Caygill was a reluctant supporter of the Government's privatisation programme, particularly selling the Bank of New Zealand. Thinking privatisation a political liability, he remained committed to it believing it necessary to pay back $14 billion of public debt. In his last budget as Minister of Finance in 1990, Caygill lifted the quarantining of rental losses on investment property, allowing an investor to offset losses on their investment property against their other taxable income. Caygill was described as a consummate back-room politician; "Calm, utterly discreet, yet equally forceful, he [Caygill] is said to have people march angrily into his room then leave it an hour later smiling — even if they have lost the argument."
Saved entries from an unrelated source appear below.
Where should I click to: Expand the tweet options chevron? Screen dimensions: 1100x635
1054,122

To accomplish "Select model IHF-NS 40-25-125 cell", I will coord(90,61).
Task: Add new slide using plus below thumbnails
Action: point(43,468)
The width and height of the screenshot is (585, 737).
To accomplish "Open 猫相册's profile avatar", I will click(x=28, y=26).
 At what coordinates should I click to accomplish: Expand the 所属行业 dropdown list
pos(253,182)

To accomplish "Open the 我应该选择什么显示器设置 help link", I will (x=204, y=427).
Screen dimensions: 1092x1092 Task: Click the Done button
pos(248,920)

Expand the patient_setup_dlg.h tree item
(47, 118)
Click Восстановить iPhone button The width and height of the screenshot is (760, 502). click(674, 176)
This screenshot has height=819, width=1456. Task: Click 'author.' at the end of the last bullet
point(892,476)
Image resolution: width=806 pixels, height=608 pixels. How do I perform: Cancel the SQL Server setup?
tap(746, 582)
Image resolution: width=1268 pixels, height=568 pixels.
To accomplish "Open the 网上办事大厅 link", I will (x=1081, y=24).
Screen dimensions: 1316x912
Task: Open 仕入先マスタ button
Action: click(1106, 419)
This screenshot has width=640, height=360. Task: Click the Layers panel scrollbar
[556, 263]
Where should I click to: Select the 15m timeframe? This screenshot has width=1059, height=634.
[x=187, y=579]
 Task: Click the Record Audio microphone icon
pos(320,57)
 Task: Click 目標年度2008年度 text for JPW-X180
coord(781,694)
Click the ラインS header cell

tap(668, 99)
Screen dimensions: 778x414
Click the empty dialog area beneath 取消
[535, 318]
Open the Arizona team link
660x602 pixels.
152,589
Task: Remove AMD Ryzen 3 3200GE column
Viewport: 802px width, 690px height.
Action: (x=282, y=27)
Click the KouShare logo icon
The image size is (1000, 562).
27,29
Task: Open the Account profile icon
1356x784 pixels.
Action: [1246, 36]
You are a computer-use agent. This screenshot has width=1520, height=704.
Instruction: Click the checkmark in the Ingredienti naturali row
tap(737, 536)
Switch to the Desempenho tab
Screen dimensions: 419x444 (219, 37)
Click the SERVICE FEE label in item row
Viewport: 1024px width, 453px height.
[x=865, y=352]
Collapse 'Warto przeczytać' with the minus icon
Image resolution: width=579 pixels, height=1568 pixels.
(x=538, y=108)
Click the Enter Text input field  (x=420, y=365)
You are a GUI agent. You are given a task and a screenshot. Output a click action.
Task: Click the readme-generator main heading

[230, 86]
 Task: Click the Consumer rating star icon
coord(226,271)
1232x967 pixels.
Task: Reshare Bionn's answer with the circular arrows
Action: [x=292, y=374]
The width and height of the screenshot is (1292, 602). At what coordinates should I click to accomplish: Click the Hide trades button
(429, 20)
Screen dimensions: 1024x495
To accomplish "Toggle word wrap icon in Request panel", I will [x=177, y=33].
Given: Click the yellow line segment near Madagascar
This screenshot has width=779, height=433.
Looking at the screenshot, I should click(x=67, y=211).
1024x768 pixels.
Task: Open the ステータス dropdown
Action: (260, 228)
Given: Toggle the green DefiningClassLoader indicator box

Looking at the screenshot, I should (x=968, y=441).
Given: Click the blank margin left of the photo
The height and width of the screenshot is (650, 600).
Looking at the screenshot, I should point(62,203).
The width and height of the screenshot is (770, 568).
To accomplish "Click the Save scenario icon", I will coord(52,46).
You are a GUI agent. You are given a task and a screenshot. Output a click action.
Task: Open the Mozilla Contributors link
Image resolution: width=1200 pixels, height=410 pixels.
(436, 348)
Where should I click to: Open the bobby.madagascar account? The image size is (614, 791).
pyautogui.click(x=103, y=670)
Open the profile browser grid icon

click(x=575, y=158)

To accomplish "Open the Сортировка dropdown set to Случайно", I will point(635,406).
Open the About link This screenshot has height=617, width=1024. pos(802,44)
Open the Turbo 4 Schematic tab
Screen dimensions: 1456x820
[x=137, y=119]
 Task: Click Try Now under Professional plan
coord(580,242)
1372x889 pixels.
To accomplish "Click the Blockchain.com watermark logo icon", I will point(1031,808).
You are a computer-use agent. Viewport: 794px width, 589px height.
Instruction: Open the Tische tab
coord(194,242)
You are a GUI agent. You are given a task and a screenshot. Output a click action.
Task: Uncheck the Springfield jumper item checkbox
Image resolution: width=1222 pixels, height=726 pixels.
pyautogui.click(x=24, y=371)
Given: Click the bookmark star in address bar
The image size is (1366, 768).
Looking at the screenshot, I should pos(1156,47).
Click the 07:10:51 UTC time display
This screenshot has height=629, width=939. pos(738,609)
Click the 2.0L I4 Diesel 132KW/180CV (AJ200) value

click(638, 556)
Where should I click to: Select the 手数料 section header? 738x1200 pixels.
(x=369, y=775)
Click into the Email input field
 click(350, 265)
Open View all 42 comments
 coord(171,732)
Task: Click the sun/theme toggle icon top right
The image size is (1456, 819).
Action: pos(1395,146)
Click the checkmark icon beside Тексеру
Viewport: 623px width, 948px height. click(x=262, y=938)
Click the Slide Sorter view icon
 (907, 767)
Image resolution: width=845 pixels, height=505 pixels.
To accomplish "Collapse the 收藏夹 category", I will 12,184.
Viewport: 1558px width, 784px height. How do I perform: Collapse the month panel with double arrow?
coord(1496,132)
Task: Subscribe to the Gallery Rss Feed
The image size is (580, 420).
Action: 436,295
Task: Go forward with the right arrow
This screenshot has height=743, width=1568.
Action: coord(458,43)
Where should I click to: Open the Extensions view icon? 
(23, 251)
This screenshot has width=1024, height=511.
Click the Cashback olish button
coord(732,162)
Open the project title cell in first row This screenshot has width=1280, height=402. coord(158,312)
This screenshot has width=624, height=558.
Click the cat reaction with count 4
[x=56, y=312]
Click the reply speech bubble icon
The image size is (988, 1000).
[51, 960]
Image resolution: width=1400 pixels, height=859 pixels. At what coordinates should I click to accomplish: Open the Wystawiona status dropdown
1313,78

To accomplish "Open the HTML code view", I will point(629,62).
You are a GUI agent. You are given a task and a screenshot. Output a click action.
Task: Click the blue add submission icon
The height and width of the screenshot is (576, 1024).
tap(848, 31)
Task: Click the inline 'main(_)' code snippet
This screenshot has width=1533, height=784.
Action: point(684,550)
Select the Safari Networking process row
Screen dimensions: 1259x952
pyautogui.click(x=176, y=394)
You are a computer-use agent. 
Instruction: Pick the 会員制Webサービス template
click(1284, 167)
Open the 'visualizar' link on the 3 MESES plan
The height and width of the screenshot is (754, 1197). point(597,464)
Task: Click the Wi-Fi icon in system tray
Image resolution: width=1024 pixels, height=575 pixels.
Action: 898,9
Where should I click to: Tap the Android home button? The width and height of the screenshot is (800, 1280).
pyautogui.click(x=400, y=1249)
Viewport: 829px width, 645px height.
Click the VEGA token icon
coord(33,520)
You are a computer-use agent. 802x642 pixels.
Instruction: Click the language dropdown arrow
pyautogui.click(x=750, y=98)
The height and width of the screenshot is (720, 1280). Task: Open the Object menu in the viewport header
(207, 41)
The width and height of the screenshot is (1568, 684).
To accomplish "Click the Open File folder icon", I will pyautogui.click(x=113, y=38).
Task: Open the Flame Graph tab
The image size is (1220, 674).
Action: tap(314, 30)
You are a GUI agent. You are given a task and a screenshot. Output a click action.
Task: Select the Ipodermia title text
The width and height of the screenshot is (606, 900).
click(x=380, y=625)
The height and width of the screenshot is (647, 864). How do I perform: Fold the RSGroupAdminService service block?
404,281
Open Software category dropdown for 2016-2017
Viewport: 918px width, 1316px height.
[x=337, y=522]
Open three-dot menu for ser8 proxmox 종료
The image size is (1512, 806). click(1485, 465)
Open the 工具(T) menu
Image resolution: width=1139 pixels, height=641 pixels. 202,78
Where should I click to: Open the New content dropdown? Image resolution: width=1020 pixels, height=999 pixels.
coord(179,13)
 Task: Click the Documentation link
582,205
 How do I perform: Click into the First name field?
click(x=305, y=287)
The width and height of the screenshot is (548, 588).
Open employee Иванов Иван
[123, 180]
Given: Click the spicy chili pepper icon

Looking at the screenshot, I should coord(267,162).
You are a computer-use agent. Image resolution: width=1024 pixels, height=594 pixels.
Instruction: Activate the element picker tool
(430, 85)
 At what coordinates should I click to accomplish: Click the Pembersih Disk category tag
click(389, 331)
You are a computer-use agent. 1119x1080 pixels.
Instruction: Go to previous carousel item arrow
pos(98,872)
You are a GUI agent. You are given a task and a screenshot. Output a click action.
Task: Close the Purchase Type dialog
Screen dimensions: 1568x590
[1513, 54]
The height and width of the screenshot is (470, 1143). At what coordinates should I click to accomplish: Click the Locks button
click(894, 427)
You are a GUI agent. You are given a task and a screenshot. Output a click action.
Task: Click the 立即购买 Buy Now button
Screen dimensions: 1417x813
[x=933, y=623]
====Opposition (1990–1996)====
After the defeat of the Fourth Labour Government in November 1990 Caygill became Shadow Minister of Finance. In December 1991 Caygill was replaced as finance spokesperson by Michael Cullen, who was more progressive in his economic policies. Caygill continued to hold a senior position in the Labour Party and was instead appointed Shadow Minister of Justice and Energy.

After Labour's narrow defeat at the 1993 election, Helen Clark won the leadership of the party. At the same time Caygill replaced her as deputy leader defeating Cullen by the narrow margin of 23 votes to 21. He cited Sir Geoffrey Palmer as a role model for his deputy leadership. Under Clark he was Deputy Leader of the Opposition as well as Shadow Attorney-General.

Following Clark's ascension to the party leadership, Labour felt obligated to clarify its basic position on New Zealands' political spectrum in the post-Rogernomics era. Although the economic reforms of the Fourth Labour government were largely unpopular with the party's membership, many moderates in the Labour caucus felt uneasy about the party completely dissociating itself with Rogernomics. In this context Caygill's appointment as Deputy Leader worked to reassure moderates that a Clark premiership would not entail a radical shift to the left. Nevertheless, almost all members of the party's parliamentary caucus wanted Labour to be a centre-left party, with the exceptions of former leader Mike Moore who openly maintained that the party should be positioned at the centre and not the centre-left and Peter Dunne, who rejected any increases to taxation or social spending and eagerly self-identified as centre-right.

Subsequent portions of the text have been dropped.